Content starts

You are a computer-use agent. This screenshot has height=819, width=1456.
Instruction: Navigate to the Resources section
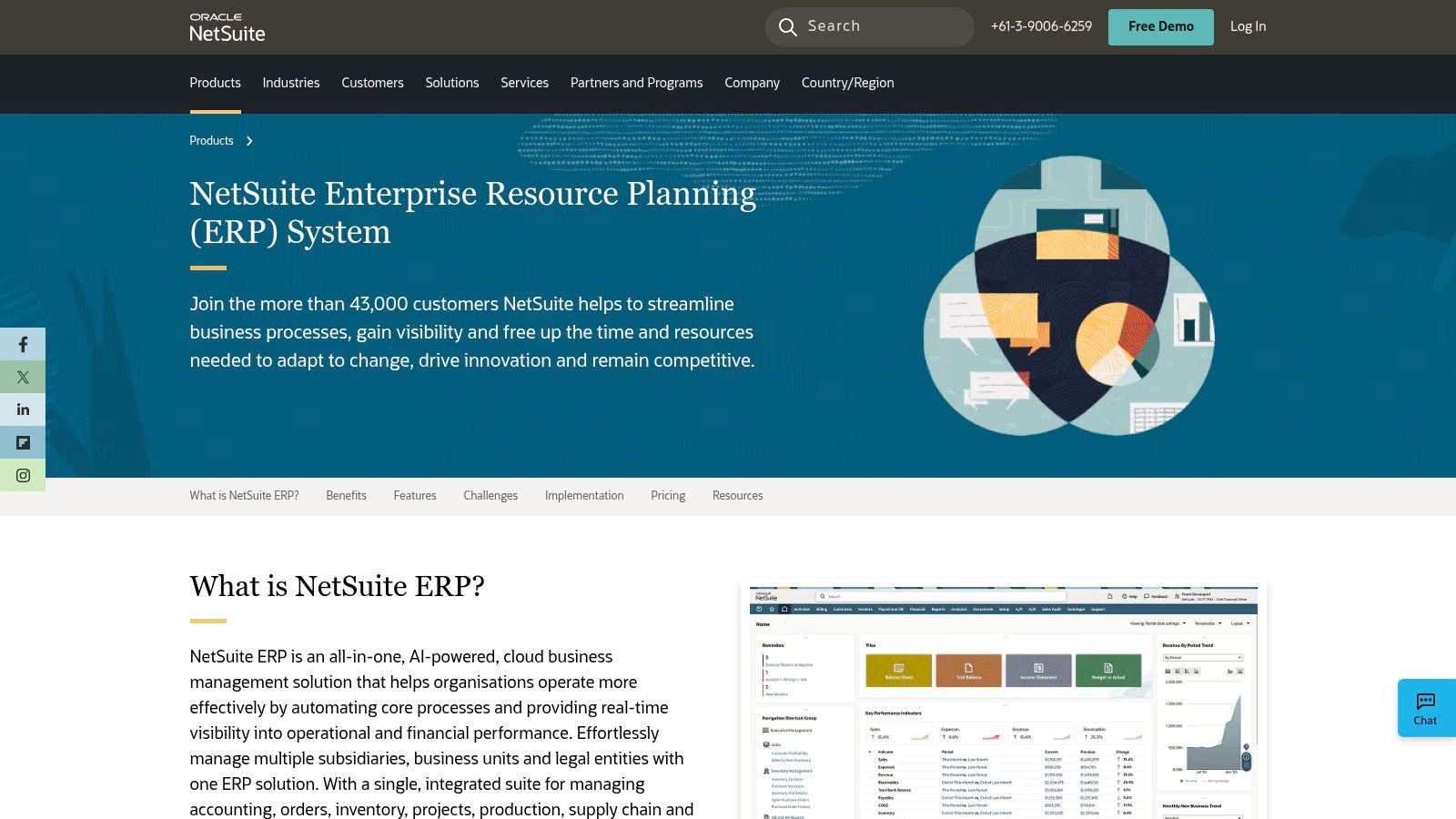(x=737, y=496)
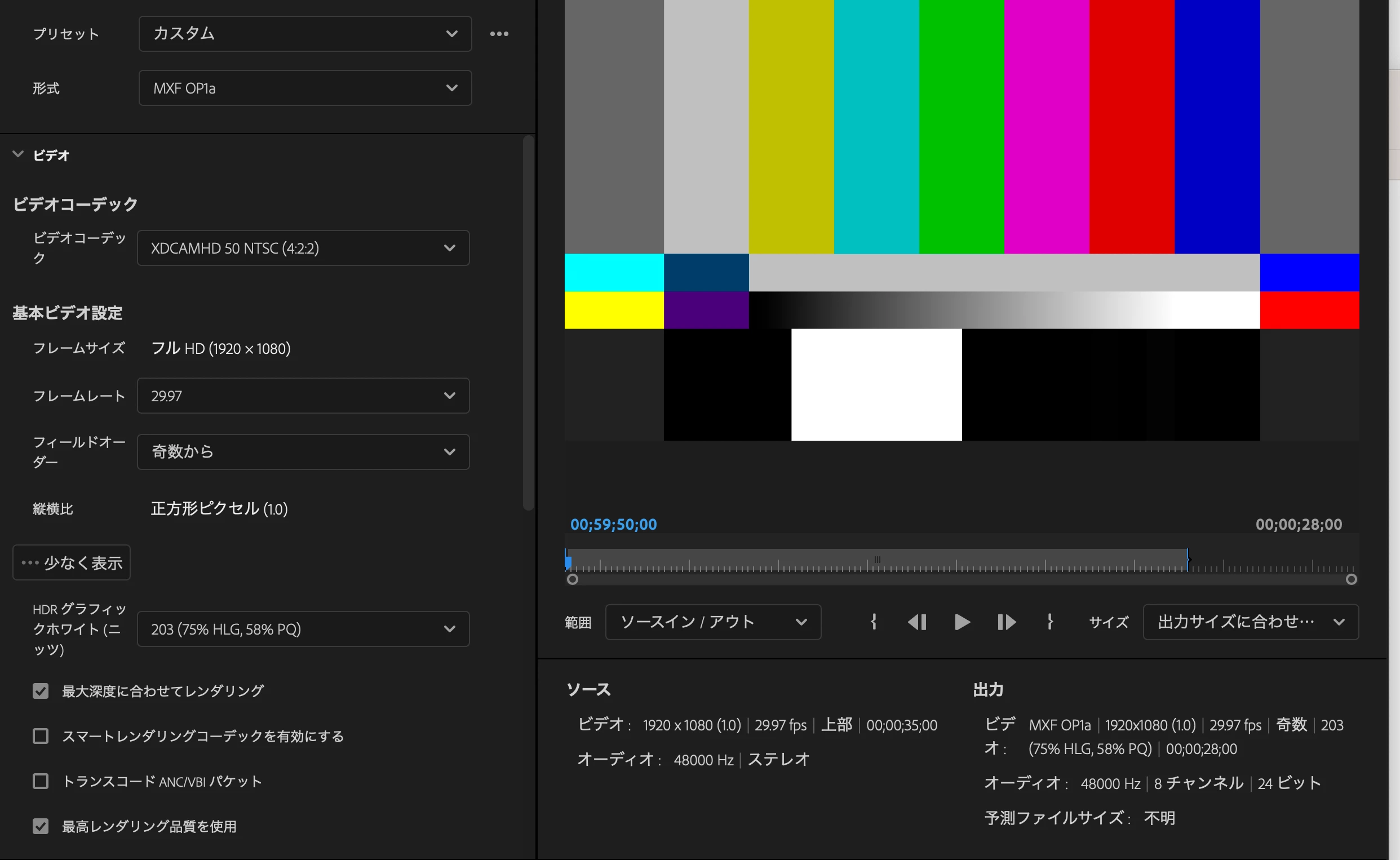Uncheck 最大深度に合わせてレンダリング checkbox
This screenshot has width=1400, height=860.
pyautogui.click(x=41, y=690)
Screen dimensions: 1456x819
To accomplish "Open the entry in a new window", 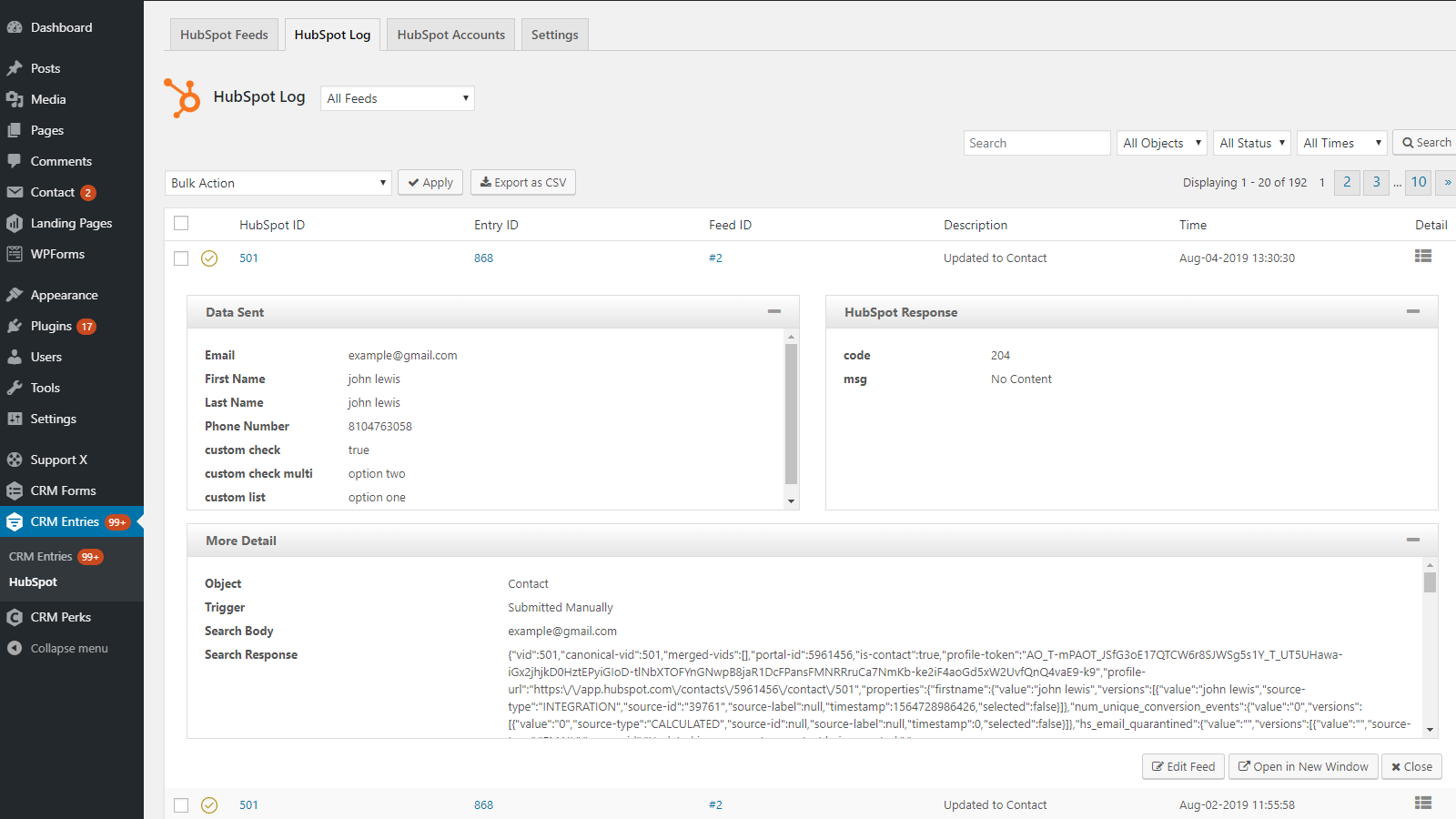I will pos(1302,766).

Content ends

→ **Task objective**:
Set the lines above down again, word for word, from the first through the one containing "Screen dimensions: 1456x819"; pictures excluded.

→ **Exercise response**:
You are a computer-use agent. This screenshot has height=819, width=1456.
Instruction: Navigate to the Resources section
(x=737, y=496)
Uncheck 最大深度に合わせてレンダリング checkbox
This screenshot has width=1400, height=860.
pyautogui.click(x=41, y=690)
Screen dimensions: 1456x819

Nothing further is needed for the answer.